-- MATERIAL PROVIDED follows --

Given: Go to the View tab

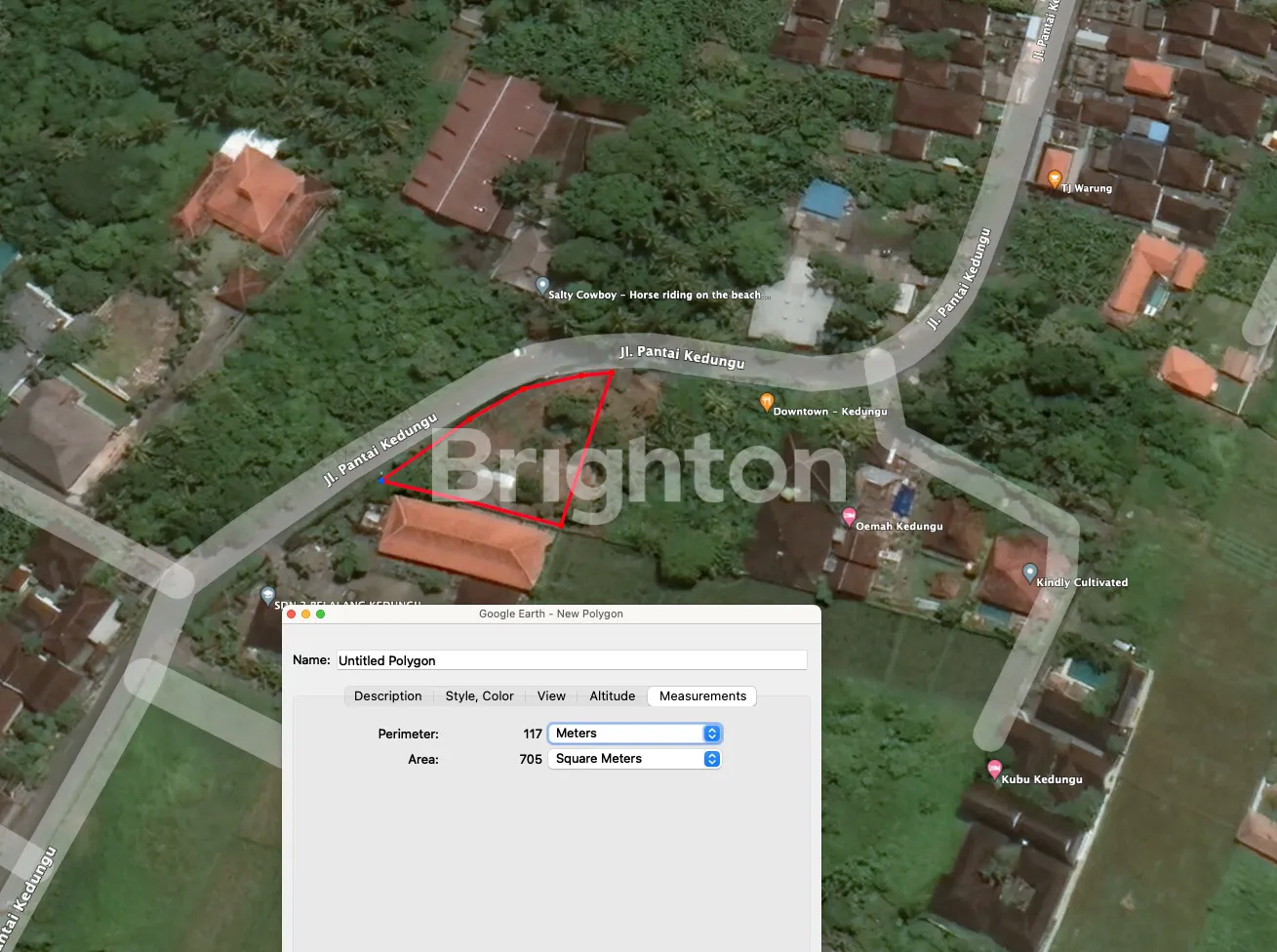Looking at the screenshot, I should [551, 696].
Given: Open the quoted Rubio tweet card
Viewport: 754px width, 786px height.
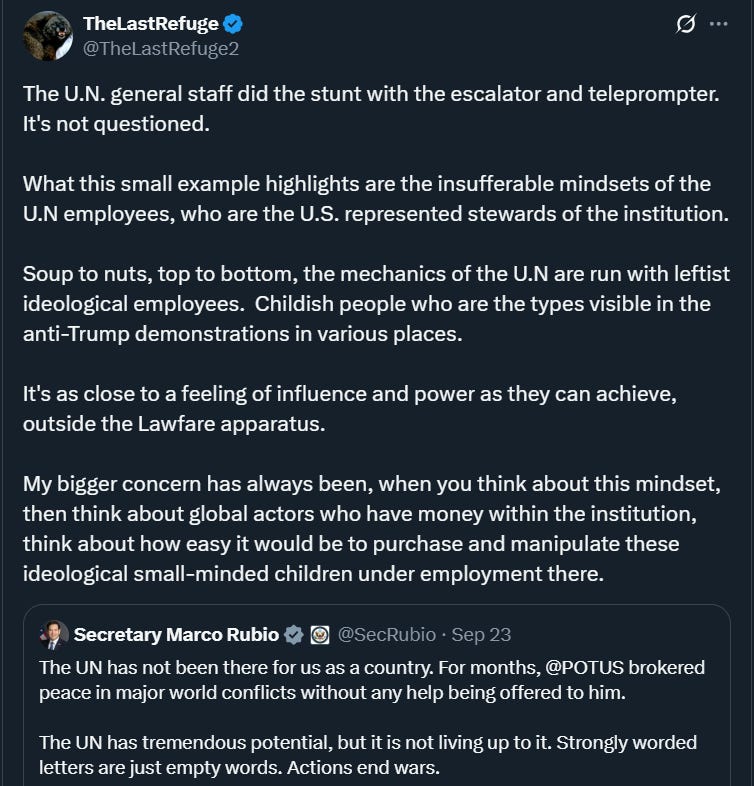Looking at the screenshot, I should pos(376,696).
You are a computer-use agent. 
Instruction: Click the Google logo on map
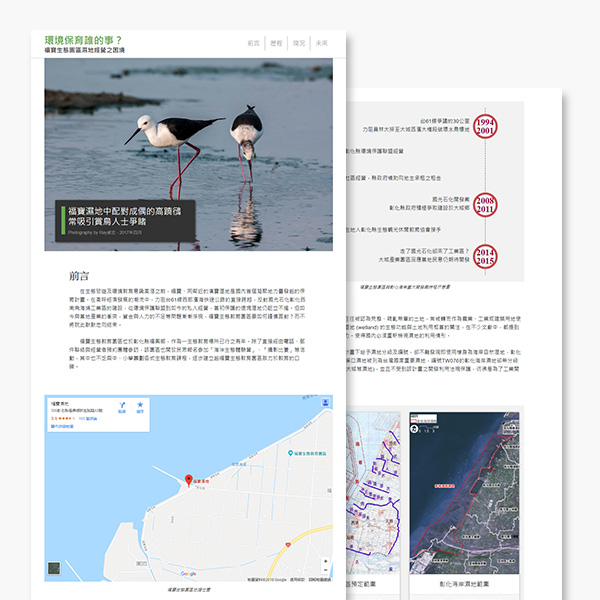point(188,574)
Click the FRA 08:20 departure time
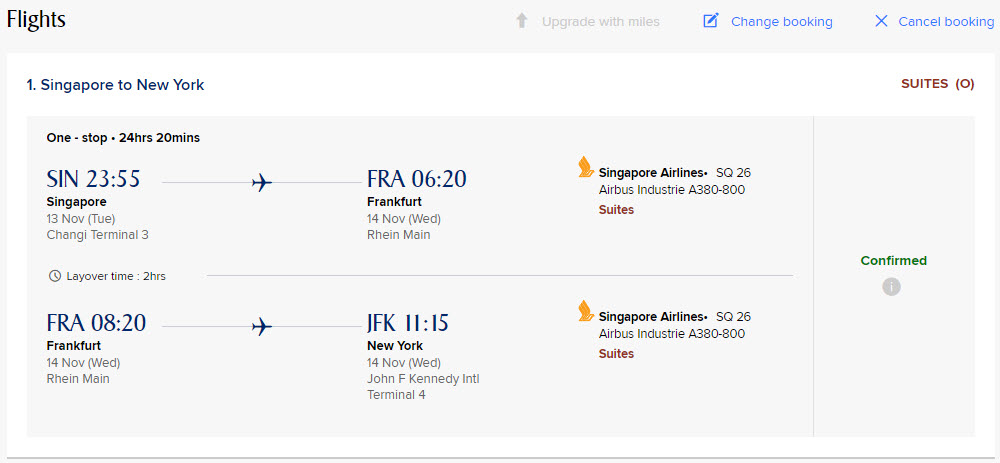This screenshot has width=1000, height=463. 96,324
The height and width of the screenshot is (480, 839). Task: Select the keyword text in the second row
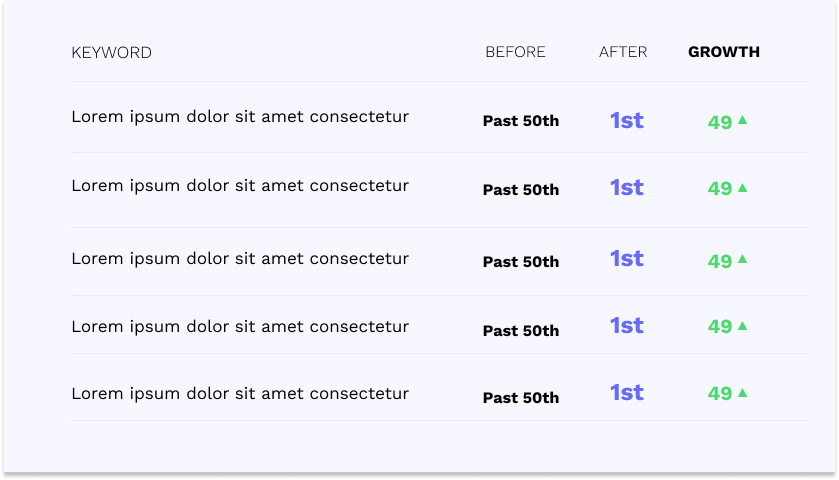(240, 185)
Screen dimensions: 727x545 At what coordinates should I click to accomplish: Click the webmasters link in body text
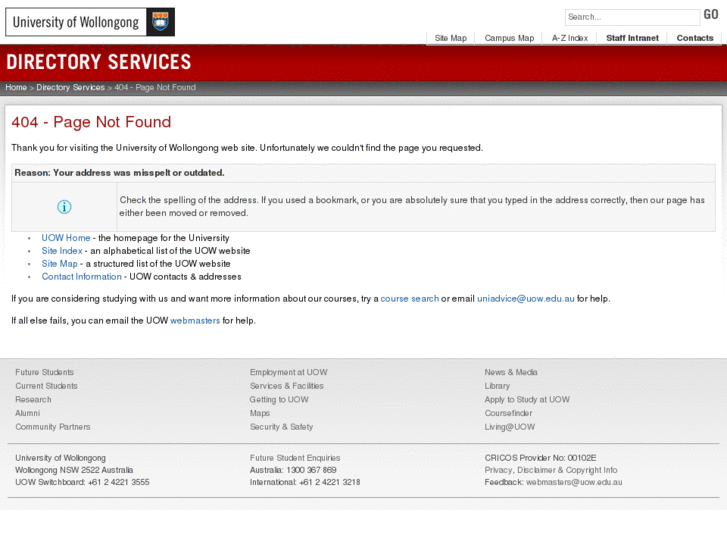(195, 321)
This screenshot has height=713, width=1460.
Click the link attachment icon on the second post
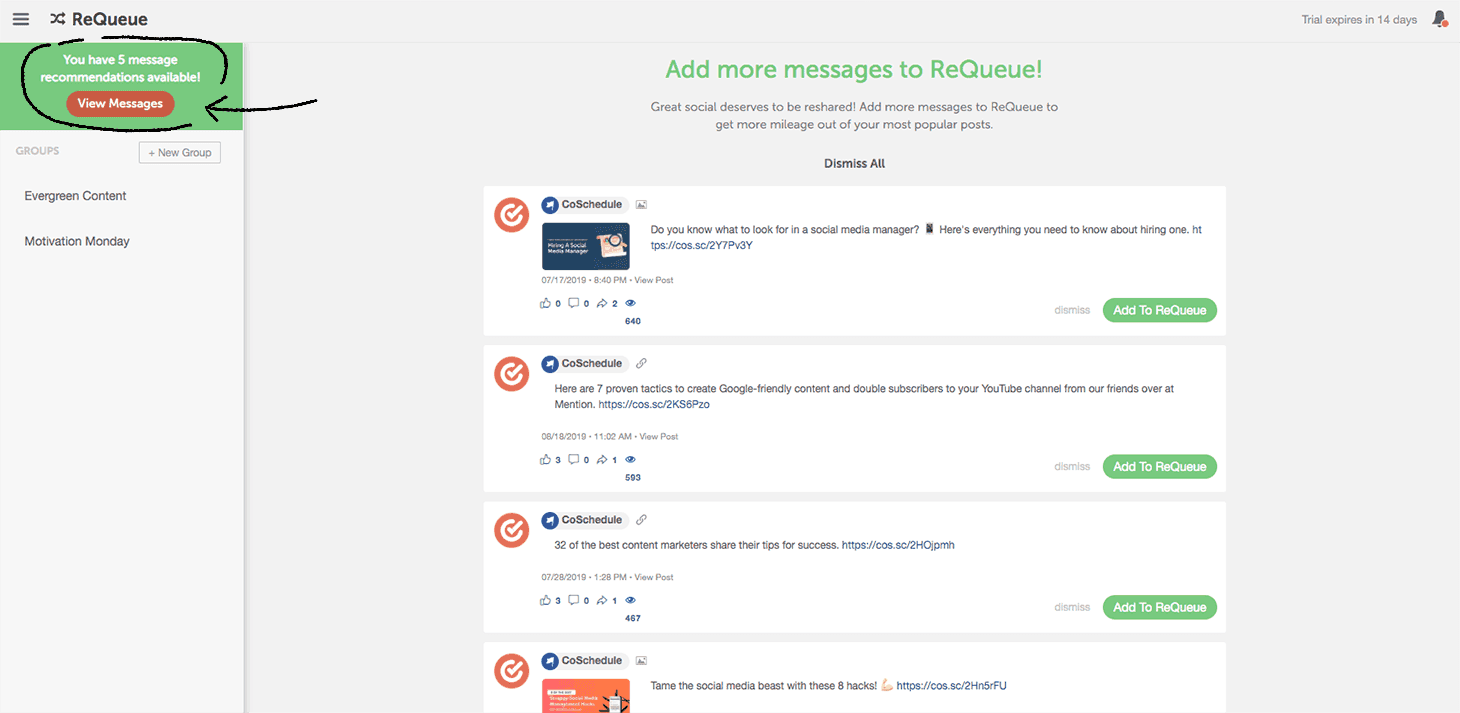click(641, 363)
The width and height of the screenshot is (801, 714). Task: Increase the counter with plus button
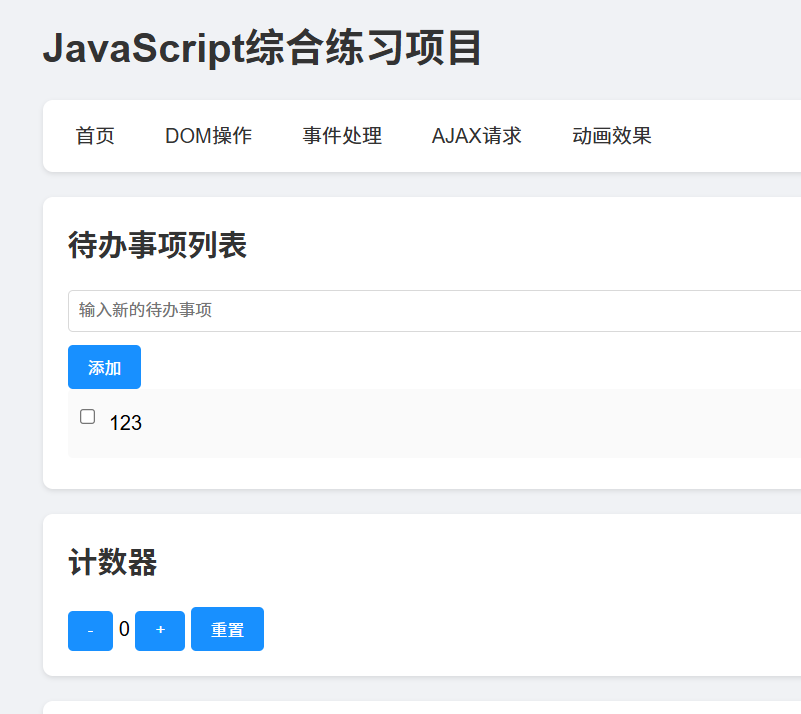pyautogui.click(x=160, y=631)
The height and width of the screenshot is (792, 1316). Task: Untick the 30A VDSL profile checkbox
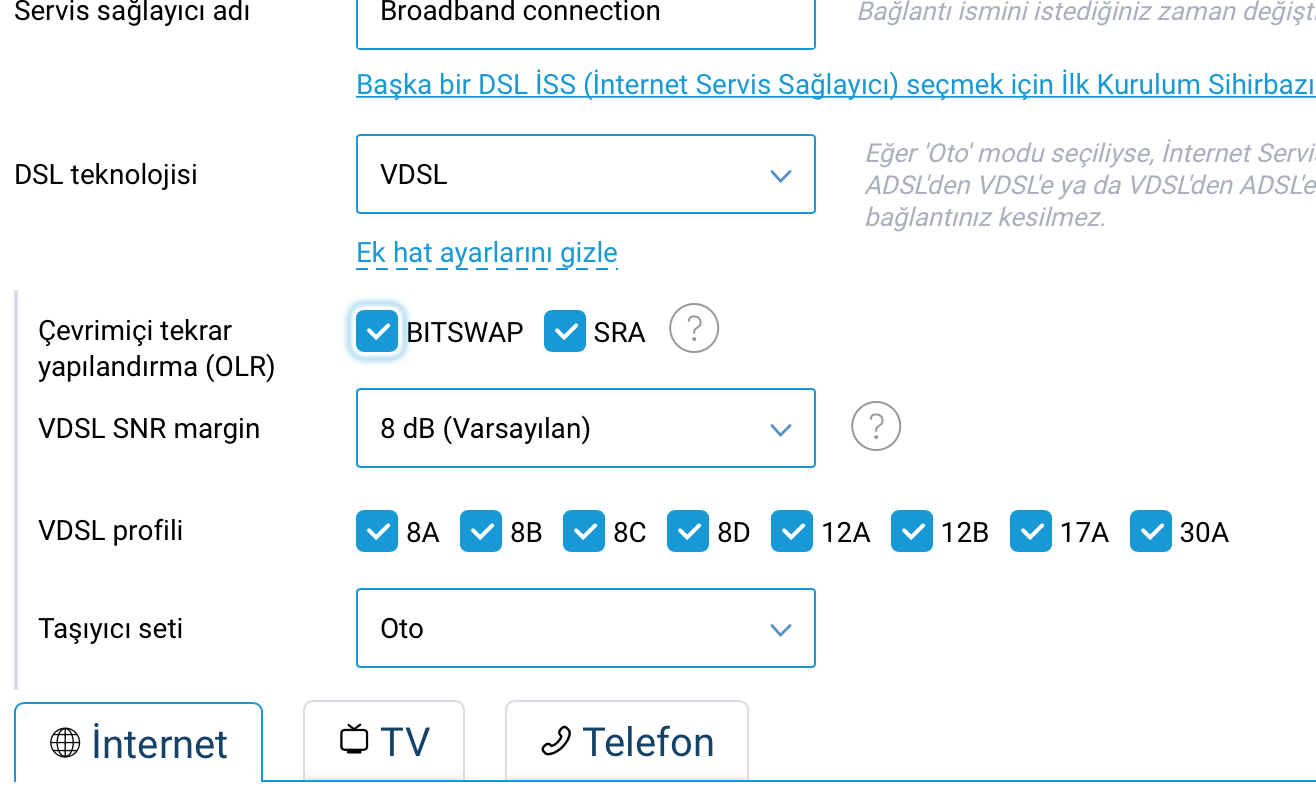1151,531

-- MATERIAL PROVIDED concluded --

TASK
The required output is every line from the one containing "Click the link" through the last line of the records, inclusive, reproduced exactly and without pictures.

SOLUTION FOR THIS TASK
Click the link attachment icon on the second post
click(641, 363)
The width and height of the screenshot is (801, 714). Task: Increase the counter with plus button
pyautogui.click(x=160, y=631)
The height and width of the screenshot is (792, 1316). Task: Untick the 30A VDSL profile checkbox
1151,531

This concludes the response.